Swayam : de survivante à agente de changement

Frédérique Thomas, vérificatrice interne et analyste de programmes, et moi-même sommes parties en mission de démarrage de projet chez Swayam, un organisme fondé en 1995 et partenaire de longue date de L’ŒUVRE LÉGER, qui vise à mettre fin à la violence faite aux femmes et aux enfants dans l’état du Bengale-Occidental. « Le Bengale Occidental détient le record peu recommandable du plus grand nombre de crimes contre les femmes. Et ce n’est pas un phénomène récent. Selon le Bureau national de recherche sur le crime, l’état se classe tout en haut de ce triste palmarès depuis huit ans, mettant à mal le mythe voulant que le Bengale soit un état progressiste qui respecte les femmes ». C’est pour cette raison que L’ŒUVRE LÉGER a décidé de s’associer à la Fondation Oak, pour financer un projet de trois ans de Swayam ayant pour titre « Diminuer la violence faite aux femmes du Bengale-Occidental ».

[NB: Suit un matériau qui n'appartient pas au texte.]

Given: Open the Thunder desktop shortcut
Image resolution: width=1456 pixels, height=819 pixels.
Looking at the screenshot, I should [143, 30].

Au cours de notre mission, nous avons rencontré de nombreuses femmes qui incarnent la devise de Swayam, « de survivante à agente de changement », un idéal qui permet aux femmes de se débarrasser de leur étiquette de victime pour devenir des personnes-ressources pour les autres. Les femmes qui s’impliquent chez Swayam décrivent ce processus de transformation comme étant difficile, mais en valant vraiment la peine. L’histoire de ces femmes et de beaucoup d’autres nous brisent et nous réchauffent le cœur, tout à la fois.

Malgré l’immensité de la tâche qui les attend à Kolkata, à Diamond Harbor (un bidonville rural) et à Metiabruz (un bidonville urbain) où Swayam a ouvert des centres, Anuradha Kapoor, la directrice générale, de même que l’équipe de services de soutien direct et de l’équipe des initiatives pour l’action et le changement social, sont férocement dévouées à leur mission et utilisent une approche holistique. Les femmes reçoivent des services de counselling, des thérapies de groupe, des conseils juridiques. Elles apprennent à connaître leurs droits et à les faire respecter par les autorités (policiers, juges, avocats, etc.). Les femmes qui arrivent à Swayam acquièrent aussi des compétences pouvant les mener à l’emploi. L’organisme aide les femmes à trouver du travail et offre même de petits prêts à celles qui ont la fibre entrepreneuriale. Toutefois, Anuradha précise que le travail ne s’arrête pas au niveau individuel. La violence contre les femmes a besoin d’être considérée comme un problème plus large, qui concerne l’ensemble de la société, et comme un problème juridique. Par conséquent, Swayam participe à des campagnes et des représentations pour sensibiliser les autorités à ces questions et les inciter à changer leurs politiques pour les rendre moins sexistes. Du niveau individuel au niveau législatif, Swayam s’attaque véritablement à tous les aspects de la violence faite aux femmes.